You must be doing something wrong. I have been in 10 man arctic tents at -35c, with only a Coleman Stove and a lantern going and they easily kept the temperature well above 0c.


----------



## Ludoc (11 Feb 2015)

cupper said:
			
		

> Got a NATO Stock number for that?


Given the age/condition of the kit I usually get issued, I doubt this is the kind of item you want supplied by your QM.


----------



## Fishbone Jones (11 Feb 2015)

Shepard said:
			
		

> Thank you for your imput.

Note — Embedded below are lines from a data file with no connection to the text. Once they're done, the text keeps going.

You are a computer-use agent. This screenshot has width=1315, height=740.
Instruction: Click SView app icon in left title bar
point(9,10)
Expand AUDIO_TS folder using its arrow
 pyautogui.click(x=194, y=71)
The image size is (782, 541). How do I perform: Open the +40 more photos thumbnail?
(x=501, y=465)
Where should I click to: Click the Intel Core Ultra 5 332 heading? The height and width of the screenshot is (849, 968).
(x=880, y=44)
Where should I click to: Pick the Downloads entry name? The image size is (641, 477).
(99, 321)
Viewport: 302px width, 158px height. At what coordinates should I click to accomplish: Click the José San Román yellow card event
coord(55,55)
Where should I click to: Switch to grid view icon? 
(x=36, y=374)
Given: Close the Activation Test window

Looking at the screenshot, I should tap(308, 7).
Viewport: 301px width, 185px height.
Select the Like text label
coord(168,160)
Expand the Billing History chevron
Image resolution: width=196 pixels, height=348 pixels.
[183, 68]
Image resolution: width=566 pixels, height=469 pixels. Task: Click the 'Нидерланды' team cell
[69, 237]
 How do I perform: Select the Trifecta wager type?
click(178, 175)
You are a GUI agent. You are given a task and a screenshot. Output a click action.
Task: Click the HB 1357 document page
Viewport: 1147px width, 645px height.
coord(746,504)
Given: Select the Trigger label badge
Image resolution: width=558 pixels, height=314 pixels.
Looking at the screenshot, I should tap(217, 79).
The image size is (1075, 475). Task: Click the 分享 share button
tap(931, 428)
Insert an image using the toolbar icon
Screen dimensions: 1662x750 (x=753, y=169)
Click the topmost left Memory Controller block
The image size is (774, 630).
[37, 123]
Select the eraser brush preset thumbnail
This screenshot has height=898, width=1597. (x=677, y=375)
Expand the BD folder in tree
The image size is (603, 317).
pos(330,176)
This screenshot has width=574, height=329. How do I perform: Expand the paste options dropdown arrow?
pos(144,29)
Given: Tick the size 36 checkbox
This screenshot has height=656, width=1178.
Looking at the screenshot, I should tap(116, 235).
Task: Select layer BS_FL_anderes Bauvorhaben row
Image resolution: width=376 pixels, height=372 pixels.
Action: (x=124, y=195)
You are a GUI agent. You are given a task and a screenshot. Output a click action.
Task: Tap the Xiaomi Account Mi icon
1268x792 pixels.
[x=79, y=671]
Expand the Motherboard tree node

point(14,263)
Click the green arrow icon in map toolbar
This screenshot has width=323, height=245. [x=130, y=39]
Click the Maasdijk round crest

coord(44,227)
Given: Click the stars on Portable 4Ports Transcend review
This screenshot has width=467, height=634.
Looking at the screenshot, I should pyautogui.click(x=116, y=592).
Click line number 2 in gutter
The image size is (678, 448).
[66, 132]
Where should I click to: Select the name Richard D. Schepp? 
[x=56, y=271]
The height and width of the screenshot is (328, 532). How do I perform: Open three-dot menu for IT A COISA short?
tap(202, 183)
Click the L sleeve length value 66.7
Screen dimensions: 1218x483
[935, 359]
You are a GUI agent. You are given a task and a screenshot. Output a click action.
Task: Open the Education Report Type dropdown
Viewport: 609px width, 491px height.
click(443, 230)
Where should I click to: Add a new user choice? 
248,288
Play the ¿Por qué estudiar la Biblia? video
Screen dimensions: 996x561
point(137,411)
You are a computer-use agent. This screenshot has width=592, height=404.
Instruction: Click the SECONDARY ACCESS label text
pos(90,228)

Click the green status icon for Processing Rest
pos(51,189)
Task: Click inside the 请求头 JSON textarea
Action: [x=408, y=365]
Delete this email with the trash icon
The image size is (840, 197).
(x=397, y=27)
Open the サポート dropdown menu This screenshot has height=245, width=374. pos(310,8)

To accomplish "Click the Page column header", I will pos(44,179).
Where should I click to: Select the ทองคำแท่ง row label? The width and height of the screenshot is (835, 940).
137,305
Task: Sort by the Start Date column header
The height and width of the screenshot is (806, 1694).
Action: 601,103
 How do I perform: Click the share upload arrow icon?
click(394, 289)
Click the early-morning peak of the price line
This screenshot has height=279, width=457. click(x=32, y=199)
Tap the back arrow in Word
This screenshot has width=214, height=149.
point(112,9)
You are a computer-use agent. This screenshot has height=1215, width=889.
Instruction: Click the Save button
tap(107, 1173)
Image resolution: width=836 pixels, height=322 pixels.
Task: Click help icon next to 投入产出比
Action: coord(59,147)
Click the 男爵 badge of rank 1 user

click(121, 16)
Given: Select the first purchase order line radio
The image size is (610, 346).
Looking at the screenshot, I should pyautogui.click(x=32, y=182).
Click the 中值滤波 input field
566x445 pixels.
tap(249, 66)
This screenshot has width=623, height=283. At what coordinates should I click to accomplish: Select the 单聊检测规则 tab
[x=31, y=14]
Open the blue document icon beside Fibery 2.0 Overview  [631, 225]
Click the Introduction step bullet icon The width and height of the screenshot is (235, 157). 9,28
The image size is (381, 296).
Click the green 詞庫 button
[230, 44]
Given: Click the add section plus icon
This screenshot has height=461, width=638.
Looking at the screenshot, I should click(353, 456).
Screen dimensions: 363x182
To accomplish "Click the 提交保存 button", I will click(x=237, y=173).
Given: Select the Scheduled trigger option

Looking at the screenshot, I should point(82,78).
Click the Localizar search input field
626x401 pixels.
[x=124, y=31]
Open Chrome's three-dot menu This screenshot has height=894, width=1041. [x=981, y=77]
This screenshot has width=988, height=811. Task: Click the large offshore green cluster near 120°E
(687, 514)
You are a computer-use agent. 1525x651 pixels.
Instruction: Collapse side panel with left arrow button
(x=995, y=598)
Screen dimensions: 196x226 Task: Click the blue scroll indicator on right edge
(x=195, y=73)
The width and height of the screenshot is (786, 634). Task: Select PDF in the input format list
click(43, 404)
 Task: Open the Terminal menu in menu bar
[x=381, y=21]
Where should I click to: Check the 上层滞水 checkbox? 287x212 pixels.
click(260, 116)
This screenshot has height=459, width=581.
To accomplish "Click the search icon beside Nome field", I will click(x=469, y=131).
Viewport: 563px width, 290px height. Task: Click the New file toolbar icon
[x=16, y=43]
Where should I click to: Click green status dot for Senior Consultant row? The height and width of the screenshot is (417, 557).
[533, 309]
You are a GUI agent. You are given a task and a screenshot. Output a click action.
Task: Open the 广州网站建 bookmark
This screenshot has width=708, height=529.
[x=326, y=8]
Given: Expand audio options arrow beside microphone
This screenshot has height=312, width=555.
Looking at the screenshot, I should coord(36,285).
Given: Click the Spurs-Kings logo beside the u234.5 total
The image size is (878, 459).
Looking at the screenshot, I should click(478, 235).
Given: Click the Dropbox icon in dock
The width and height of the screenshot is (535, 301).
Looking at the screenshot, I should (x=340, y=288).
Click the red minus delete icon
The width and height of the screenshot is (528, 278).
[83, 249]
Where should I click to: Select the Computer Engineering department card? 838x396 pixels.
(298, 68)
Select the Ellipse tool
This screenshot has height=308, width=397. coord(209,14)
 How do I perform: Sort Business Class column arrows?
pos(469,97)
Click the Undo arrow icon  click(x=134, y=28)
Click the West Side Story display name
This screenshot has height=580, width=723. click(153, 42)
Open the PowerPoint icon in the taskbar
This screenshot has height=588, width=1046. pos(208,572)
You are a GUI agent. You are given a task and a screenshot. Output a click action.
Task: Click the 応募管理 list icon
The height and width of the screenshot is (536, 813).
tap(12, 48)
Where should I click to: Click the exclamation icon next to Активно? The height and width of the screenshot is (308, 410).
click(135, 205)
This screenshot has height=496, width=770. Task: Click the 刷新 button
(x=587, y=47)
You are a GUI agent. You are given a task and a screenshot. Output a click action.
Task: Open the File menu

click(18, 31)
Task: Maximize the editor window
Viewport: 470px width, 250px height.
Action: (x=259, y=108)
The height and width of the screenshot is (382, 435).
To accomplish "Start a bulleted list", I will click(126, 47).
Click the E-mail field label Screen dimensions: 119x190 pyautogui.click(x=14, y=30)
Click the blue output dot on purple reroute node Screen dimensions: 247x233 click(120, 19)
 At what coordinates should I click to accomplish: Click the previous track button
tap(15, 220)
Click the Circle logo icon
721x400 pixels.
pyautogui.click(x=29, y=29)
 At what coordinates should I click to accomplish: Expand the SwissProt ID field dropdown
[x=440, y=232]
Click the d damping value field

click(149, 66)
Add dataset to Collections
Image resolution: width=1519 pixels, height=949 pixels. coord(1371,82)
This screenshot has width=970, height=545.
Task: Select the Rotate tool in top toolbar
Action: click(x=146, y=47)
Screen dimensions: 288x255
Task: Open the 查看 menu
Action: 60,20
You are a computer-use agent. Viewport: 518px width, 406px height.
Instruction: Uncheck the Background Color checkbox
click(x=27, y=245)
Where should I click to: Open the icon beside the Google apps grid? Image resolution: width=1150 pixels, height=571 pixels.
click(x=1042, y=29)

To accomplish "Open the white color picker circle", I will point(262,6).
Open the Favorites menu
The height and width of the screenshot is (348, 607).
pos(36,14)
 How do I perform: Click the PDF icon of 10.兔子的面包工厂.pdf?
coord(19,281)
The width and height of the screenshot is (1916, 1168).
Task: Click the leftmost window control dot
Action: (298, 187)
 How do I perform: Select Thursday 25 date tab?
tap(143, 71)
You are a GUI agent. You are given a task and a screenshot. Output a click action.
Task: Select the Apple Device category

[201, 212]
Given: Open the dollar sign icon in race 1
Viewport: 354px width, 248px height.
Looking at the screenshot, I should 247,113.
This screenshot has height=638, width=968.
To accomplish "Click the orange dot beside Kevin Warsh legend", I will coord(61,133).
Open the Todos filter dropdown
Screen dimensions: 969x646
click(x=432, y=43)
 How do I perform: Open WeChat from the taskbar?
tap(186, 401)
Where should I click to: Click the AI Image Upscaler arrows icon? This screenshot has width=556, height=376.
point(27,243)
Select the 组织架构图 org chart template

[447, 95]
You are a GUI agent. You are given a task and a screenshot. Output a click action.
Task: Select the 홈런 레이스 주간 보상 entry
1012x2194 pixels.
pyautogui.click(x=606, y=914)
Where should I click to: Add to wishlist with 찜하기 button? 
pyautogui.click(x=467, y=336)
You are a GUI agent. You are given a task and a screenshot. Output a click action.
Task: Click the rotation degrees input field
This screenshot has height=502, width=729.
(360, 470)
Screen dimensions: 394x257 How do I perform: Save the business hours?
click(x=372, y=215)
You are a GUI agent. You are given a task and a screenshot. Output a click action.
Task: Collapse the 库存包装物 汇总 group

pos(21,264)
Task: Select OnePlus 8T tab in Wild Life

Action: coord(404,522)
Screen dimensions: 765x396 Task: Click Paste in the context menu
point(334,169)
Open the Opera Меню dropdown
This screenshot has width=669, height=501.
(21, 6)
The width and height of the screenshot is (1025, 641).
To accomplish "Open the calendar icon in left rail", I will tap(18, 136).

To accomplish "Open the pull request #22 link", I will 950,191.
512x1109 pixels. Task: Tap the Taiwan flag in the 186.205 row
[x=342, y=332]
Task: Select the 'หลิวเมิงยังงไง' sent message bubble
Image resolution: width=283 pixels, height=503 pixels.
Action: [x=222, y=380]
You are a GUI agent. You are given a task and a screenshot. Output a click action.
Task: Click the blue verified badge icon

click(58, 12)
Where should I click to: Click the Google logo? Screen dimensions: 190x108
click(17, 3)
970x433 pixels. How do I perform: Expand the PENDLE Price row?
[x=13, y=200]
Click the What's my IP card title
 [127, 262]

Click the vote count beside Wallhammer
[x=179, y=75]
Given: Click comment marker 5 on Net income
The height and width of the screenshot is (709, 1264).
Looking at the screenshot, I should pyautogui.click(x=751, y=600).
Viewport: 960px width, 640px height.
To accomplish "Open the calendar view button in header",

I'll give them a peek.



I see what you did there


----------



## George Wallace (11 Feb 2015)

Ludoc said:
			
		

> Given the age/condition of the kit I usually get issued, I doubt this is the kind of item you want supplied by your QM.



That particular NSN would provide a wide variety of ages/shapes/sizes/functionality/etc.


----------



## Chispa (26 Mar 2015)

I use my Coleman heater now, and when I served we always used the lanterns to heat up the tent.
Once your acclimatised to the cold too much heat is not recommend keep it down in the tent

SVP make sure you have proper ventilation prior to using the heater.


----------



## Lightguns (26 Mar 2015)

Depends on your tent, i use a tigoat wood stove with my tigoat teepee and haul the thing on a one man sled.  Fuel consists mainly of blown down wood with a few big hardwood logs overnight.


----------